3.2. Economic Performance

In order to compare the results presented in this paper with some presented in the literature, the economic assessment was done with all costs estimated for 2014, in Euro. In all cases the investments were supposed to correspond to a single flow in year 0 of the cash flow.
In the reference case, in which the aim is to maximize surplus electricity, the MSP was estimated taking into account all taxes and charges usually incident to this type of enterprise in Brazil. Table 4 presents the main costs and the calculated MSP for the reference case.
The MSP resulted at 48 €/MWh, a value that could be compared with the reference price set in auctions for new enterprises in 2014 (New Energy Auctions), 62 €/MWh, for biomass power units [25]. The difference is explained by the discount rate usually assumed by investors in bioelectricity (higher than the one assumed here) and by the competition in the electricity sector, which vary depending on the investments in other energy sources and the expectation of investing in new hydro power plants.
Results for the Cases 1–4 are also presented in Table 4. The estimated CO2 credit price, based on the amount of CO2 captured, would cover all costs (the minimum rate of attractiveness would be 10% per year) and also the loss of revenue due to less electricity sold. In this sense, the results presented in Table 4 correspond to the minimum selling price of capturing CO2.
In Case 1, a small amount of CO2 is captured with no meaningful energy penalty. The CO2 minimum credit price was estimated at 21 €/t CO2, a relative low cost for CCS, being the best opportunity in case of sugarcane mills. The estimated CO2 price for Case 1 is basically the same presented in [9] (27.2 US$/t CO2 in 2014, when the average exchange rate was 1.33 Euro/US$).
It can be seen from Table 4 that, in Cases 2 to 4, the capital costs due to the CCS units represent from 72% to 79% of the total investment, and from 88% to 92% of the total annual O&M costs. It is clear from these figures that carbon capture would be the main driver of investments in Cases 2 to 4, far exceeding the costs of surplus electricity production.

• **TASK INSTRUCTIONS**
a) In the economic performance section, what minimum CO2 credit price was estimated for Case 1?
b) Extend the economic performance section by writing what comes after its final sentence.
The listing after this text has no part in this work.

• **STORED DATA**
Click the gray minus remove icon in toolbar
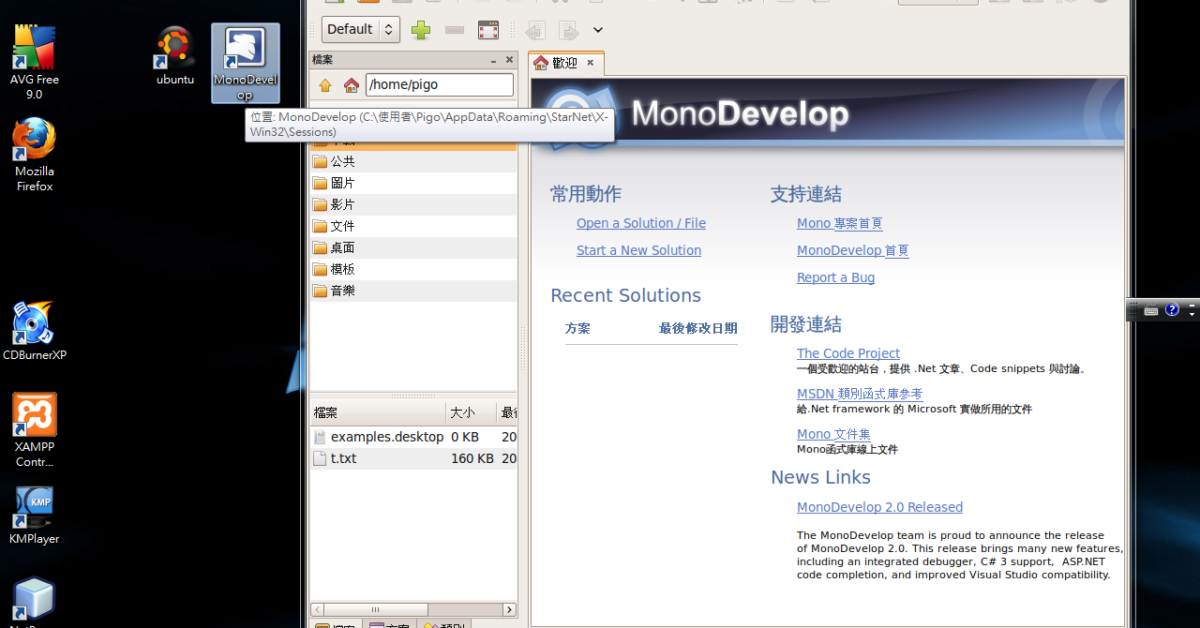[455, 29]
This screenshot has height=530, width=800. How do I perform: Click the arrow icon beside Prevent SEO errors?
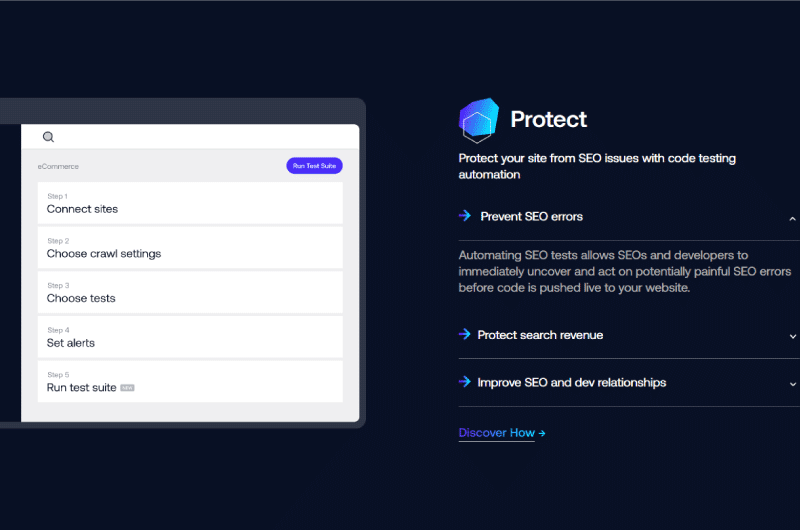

• **RESPONSES PER TASK**
a) 21 €/t CO2

b)
A comparison with the results presented by [4,18] is shown in Table 5. References consider CCS plants based on MEA technology, and both publications were used as reference for estimating costs and performance parameters. However, in both cases the estimates were done for CCS natural gas combined cycle (NGCC) power plants. MEA technology considered in [4] had a heat specific requirement equal to 3.66 GJ/t CO2, that would be intermediate between Cases 2 and 3 in this paper, while [18] considers heat requirement similar to Case 4. As in both references the discount rate is relatively low (7–7.5%), new results related with this study—for a discount rate of 8% per year—were included in Table 5. The minimum price to be paid per tonne of CO2 captured is relatively similar comparing the results of this study (for lower discount rate) to those presented by [18], but the cases are very different for a straight comparison.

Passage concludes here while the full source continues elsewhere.